The board plans to meet Aug. 11 to address the matter further.
“Although we hoped this week to be able to lay out a complete plan before you, it’s just not feasible right now,” Dobos said, citing the administration’s monitoring of guidance from various governmental agencies that “seems to change daily, if not hourly.”
Other considerations have prompted the probable change in direction.
“Part of the reason is last week’s plan made it clear to all of us that if we went back fully, we would not be able to social distance. And that was a huge concern for all of us, not being able to social distance in the classroom nor on the buses,” Dobos said. “We also have learned in this past couple of days that most of the school districts in our general area, right around where we are, are also moving to the hybrid, or blended, approach.”
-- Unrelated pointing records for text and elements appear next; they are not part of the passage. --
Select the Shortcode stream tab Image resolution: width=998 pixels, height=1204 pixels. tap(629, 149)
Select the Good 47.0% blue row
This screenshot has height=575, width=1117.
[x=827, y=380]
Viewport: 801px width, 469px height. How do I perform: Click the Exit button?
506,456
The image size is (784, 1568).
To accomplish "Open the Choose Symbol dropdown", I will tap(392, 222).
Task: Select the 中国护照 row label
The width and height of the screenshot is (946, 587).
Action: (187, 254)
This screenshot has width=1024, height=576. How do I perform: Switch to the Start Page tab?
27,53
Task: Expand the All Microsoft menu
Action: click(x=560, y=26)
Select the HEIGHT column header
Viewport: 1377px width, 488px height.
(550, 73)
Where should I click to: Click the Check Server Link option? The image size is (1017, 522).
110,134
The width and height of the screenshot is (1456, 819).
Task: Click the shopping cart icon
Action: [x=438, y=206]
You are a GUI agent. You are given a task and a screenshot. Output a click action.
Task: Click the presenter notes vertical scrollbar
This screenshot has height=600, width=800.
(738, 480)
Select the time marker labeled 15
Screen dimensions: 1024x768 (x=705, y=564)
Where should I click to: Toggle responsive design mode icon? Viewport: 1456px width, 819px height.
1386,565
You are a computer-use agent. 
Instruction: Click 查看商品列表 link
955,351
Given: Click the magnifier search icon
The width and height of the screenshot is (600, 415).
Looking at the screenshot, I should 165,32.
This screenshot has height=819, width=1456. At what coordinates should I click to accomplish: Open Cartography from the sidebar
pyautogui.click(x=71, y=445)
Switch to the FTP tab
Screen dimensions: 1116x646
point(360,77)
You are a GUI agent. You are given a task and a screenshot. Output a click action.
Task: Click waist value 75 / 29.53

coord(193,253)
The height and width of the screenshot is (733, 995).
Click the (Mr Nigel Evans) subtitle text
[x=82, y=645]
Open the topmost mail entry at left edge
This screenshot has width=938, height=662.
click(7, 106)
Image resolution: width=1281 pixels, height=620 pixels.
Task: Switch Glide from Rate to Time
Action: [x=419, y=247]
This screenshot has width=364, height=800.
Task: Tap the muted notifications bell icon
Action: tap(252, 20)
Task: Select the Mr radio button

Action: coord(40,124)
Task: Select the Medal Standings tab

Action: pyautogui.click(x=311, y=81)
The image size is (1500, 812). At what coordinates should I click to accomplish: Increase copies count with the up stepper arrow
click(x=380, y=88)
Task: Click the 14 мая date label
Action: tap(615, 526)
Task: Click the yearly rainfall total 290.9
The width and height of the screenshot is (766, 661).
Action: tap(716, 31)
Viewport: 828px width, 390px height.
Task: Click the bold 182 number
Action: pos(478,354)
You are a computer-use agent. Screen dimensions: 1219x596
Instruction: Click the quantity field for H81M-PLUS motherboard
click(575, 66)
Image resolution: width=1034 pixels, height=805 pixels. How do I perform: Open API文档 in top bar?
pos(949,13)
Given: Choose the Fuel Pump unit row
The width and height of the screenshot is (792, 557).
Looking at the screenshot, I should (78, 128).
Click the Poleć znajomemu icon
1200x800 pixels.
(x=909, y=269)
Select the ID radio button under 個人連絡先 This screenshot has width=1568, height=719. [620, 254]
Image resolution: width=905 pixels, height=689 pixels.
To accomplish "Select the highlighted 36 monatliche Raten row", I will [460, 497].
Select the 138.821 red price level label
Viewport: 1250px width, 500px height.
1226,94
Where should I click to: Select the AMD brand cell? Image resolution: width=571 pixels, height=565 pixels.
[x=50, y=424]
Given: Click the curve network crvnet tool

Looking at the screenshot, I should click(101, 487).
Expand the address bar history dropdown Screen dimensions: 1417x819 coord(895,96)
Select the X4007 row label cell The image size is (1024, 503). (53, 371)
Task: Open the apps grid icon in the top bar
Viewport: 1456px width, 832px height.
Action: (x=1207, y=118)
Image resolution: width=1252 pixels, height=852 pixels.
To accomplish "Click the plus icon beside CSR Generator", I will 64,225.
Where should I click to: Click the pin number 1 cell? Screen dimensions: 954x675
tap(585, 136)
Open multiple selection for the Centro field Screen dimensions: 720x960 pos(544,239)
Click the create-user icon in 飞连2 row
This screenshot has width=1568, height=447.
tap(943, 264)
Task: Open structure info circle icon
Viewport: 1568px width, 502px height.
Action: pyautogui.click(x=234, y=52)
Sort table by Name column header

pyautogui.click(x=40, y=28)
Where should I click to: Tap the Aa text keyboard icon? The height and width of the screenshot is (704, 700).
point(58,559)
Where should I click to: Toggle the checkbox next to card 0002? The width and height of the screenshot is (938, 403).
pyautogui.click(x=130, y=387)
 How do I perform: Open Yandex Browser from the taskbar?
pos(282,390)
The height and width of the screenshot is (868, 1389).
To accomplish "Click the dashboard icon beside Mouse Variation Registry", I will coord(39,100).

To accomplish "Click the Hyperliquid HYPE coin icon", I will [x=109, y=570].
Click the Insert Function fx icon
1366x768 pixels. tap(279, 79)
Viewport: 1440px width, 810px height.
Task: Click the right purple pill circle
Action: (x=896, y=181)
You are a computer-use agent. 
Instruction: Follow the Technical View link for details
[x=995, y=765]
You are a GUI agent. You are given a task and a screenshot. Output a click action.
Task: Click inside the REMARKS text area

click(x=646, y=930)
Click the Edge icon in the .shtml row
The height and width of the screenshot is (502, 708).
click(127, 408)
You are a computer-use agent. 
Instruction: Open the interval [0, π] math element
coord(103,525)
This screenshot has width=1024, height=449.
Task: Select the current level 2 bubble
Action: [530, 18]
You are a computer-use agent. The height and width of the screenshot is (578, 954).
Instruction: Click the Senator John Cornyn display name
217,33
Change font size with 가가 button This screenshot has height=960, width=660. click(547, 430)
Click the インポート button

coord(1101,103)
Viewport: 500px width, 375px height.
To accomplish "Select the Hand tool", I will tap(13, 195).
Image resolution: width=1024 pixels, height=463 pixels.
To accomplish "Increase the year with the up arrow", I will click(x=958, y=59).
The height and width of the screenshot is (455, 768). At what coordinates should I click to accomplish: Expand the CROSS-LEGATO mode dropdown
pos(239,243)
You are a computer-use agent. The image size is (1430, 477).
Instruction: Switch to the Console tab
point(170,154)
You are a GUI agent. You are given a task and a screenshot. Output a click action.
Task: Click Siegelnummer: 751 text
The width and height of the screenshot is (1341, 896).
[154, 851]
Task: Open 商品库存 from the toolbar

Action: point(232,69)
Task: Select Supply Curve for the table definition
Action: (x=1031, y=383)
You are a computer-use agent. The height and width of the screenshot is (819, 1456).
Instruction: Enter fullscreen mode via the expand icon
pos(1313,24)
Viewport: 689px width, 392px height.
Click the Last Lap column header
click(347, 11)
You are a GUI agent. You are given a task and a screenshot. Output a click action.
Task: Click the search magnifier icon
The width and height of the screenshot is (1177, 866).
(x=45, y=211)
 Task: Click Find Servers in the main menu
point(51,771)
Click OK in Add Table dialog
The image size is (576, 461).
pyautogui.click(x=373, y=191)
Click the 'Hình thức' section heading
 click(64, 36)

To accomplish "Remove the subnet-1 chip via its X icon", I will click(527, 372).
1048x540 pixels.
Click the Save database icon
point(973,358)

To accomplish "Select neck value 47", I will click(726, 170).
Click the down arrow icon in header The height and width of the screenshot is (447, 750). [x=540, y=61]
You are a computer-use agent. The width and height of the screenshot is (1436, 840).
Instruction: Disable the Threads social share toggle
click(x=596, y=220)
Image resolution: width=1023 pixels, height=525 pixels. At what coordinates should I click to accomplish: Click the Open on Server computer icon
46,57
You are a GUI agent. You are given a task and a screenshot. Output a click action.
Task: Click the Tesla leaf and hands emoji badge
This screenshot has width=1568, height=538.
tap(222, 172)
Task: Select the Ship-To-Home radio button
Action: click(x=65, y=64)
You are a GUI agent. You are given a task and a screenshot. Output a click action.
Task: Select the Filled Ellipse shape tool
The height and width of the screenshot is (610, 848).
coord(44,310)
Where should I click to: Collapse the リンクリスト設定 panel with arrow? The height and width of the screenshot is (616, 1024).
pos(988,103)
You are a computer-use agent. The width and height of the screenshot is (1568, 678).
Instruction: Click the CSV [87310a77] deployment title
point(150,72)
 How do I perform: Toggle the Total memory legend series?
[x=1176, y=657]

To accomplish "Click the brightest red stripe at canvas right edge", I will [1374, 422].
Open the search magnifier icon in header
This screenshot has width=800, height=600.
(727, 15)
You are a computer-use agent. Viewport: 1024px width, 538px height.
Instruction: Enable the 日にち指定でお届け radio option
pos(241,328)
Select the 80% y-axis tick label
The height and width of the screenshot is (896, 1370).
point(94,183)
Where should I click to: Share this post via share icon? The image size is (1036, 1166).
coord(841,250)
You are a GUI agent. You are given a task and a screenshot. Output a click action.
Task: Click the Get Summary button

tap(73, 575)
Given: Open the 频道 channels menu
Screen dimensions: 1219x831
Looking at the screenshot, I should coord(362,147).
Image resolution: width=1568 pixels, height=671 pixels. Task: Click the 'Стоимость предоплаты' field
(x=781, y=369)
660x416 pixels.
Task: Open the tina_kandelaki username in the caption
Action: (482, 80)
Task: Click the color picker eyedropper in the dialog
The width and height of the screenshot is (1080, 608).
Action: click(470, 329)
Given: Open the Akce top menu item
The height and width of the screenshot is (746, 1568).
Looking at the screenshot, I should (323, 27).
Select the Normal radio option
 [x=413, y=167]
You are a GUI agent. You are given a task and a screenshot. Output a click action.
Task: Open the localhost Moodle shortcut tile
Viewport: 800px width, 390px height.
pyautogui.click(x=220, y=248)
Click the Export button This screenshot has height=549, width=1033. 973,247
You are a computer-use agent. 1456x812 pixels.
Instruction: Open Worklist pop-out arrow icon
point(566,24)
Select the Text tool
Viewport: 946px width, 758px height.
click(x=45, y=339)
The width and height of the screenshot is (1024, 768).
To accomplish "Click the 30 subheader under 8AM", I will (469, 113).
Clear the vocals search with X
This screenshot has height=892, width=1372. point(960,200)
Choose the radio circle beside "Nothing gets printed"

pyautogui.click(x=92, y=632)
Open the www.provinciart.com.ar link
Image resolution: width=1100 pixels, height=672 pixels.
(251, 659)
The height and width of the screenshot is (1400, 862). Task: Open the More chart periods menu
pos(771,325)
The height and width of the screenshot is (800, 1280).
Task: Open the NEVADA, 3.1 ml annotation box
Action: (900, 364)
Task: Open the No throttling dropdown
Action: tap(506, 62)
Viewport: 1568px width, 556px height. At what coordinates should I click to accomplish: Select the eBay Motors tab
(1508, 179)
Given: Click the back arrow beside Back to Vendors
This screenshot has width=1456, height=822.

With regard to remote instruction, the school board on July 28 approved the purchase of the Schoology Learning Management System, software by which faculty members can create and share academic content with students and parents or guardians.
District officials at this point do not favor starting the year on a fully remote basis, with Dobos referring to a comment made Monday by Gov. Tom Wolf that if a school goes completely virtual, it would seem difficult to justify playing in-person contact sports.
Joseph Dimperio, interim superintendent, further explained the district’s position.
“Our goal has always been to try to get children back in school in a safe environment, consistent with all of the guidelines and everything that goes with that,” he said. “These are such difficult times and such difficult decisions, but know that we have the children, parents and our community’s best interests at heart.”
At this point, the district calendar calls for students to return Aug. 26. A regular school board meeting is scheduled for Aug. 25.